Biotecnología industrial, innovación responsable

Biotecnología industrial, innovación responsable

CosmoCaixa Barcelona ha acogido los días 14 y 15 de febrero “Industrial Biotechnology. Questions Today for Tomorrow’s Needs”, foro de debate organizado por Biocat y Obra Social “la Caixa” sobre el papel de la biotecnología industrial para sustituir procesos químicos por otros más eficientes y sostenibles.

En las sesiones se remarcó la responsabilidad social de la innovación. Y la biotecnología es innovación, que mejora la vida humana en aspectos como: salud, alimentación, medio ambiente, combustibles renovables, herramientas biológicas innovadoras (enzimas, microorganismos), nuevos materiales.

El encuentro ha revisado las oportunidades que brinda la biotecnología industrial en un contexto de innovación responsable para la producción de biocombustible y productos químicos, así como el uso de recursos renovables y la elaboración de biofármacos.

Hay dos ámbitos de actuación de la biotecnología industrial: La biotecnología blanca se encarga de la producción de productos químicos y de energía. La biotecnología roja se dirige al desarrollo de productos relacionados con la salud.

La investigación en biotecnología industrial permite desarrollar bioprocesos a gran escala para producir de forma eficiente, basándose en materias primas renovables y con menor impacto ambiental que los procesos químicos tradicionales.

La biotecnología industrial permite desarrollar procesos basados en el uso de materias primas renovables de origen vegetal en sustitución de otras basadas en el petróleo y sus derivados, para la obtención de biocombustibles y de productos químicos.

Además, la biotecnología industrial en el sector de la salud produce de forma eficiente y segura fármacos más eficaces para enfermedades como las cardiovasculares, las infecciosas, las autoinmunes y el cáncer.

La biotecnología es clave para el desarrollo y producción a gran escala de medicamentos para enfermedades graves, y por ejemplo son productos biofarmacéuticos las vacunas y los anticuerpos monoclonales usados para tratar el cáncer.

Sin ir más lejos, se destacó en las sesiones que el 45% de los nuevos medicamentos con opinión positiva en 2016 fueron biofármacos.

En las jornadas también se analizó la relación riesgo beneficio en los biomedicamentos y la sostenibilidad del sistema sanitario para el acceso al mercado, destacándose que debe mirarse el valor real en salud.
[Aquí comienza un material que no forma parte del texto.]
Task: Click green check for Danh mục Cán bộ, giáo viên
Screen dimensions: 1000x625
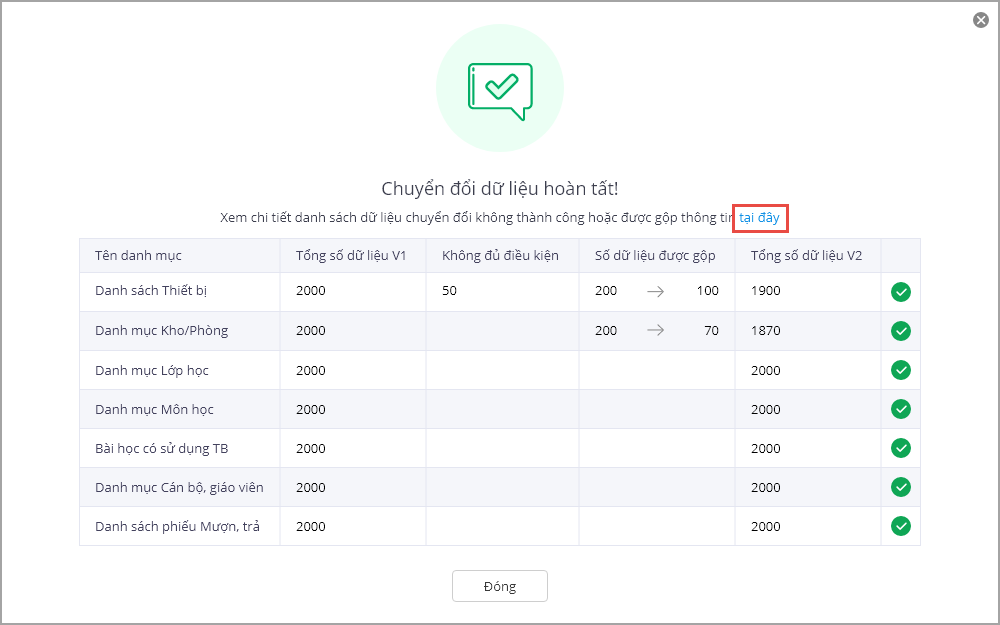Action: [x=901, y=487]
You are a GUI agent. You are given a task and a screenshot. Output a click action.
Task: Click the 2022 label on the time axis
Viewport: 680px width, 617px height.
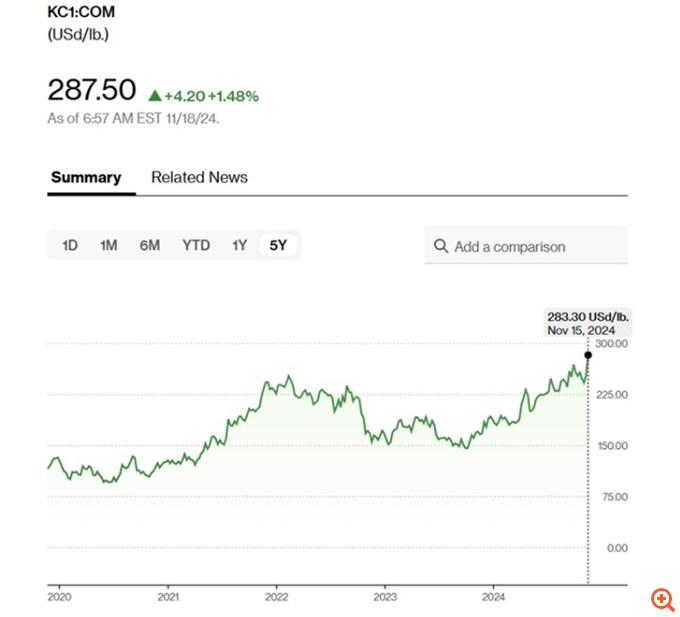[x=276, y=597]
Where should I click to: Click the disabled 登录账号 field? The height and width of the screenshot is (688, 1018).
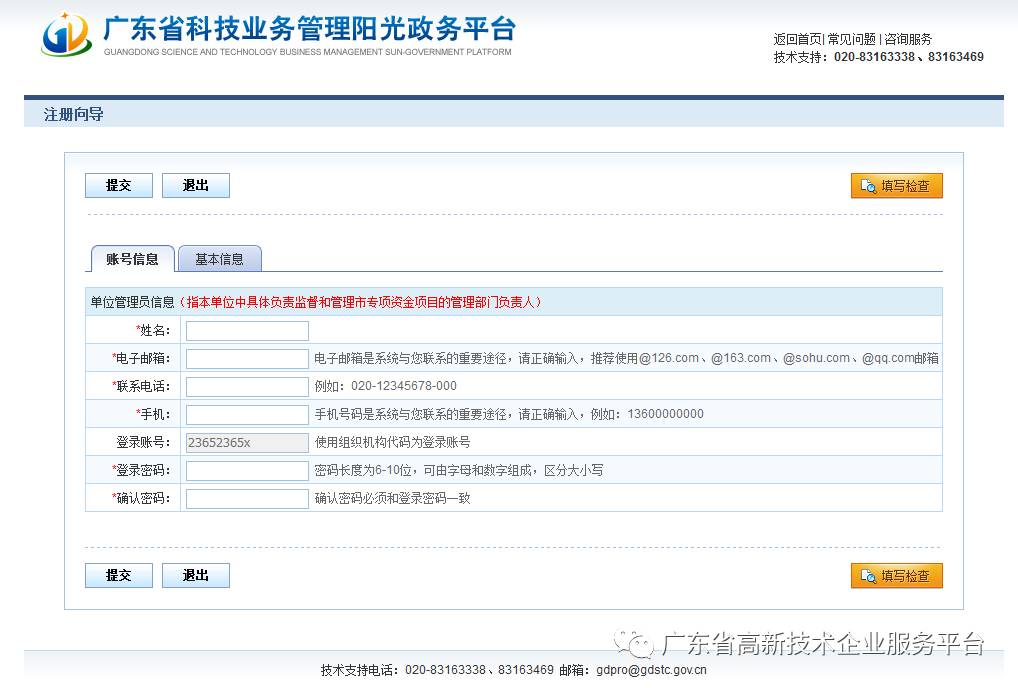click(247, 443)
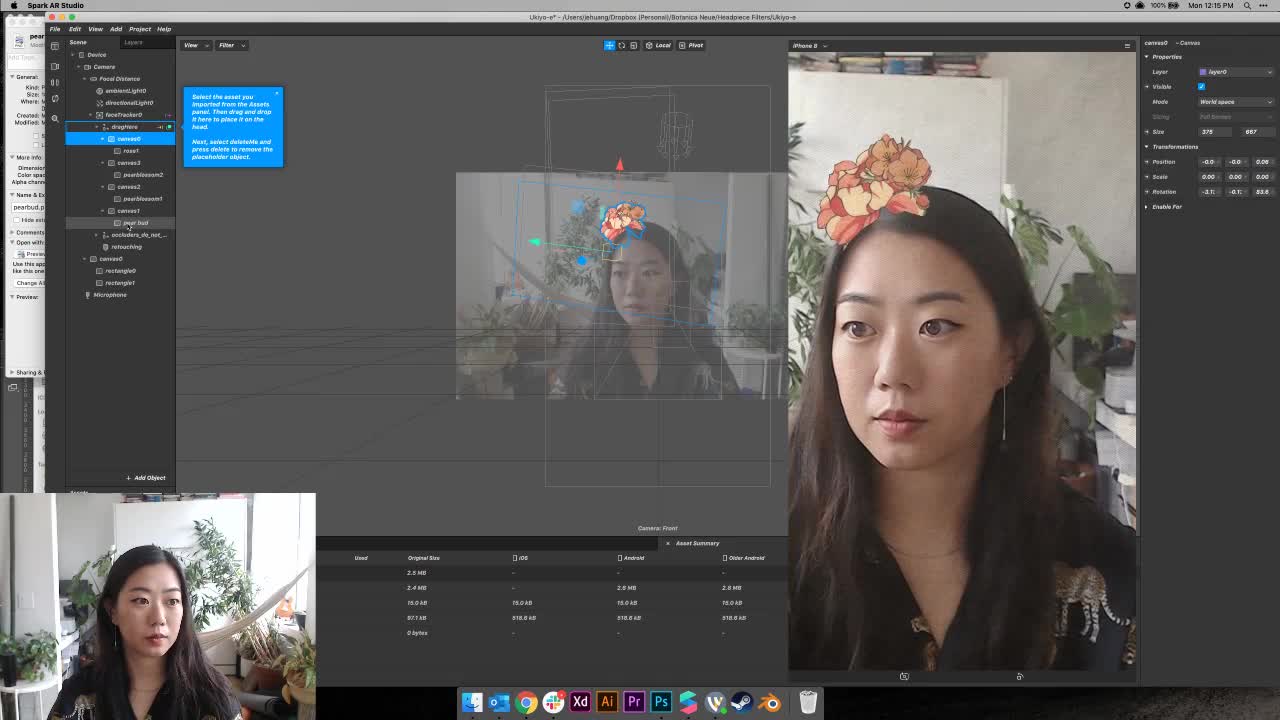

Por tanto, mucho más la efectividad en el mundo real que no la eficacia teórica, que es la tenida en cuenta por las agencias regulatorias de aprobación.

Respecto a los medicamentos biológicos, se dijo que hay que tener en cuenta que el proceso de producción cambia el producto, y en el proceso la calidad es la clave.

FOTO: Uno de los elementos que se destacaron en las sesiones es que las grandes farmacéuticas apuestan por la biotecnología española. Según informó Cinco Días el 8 de agosto de 2016, siete pymes españolas de biomedicina han logrado 150 millones de los grandes laboratorios.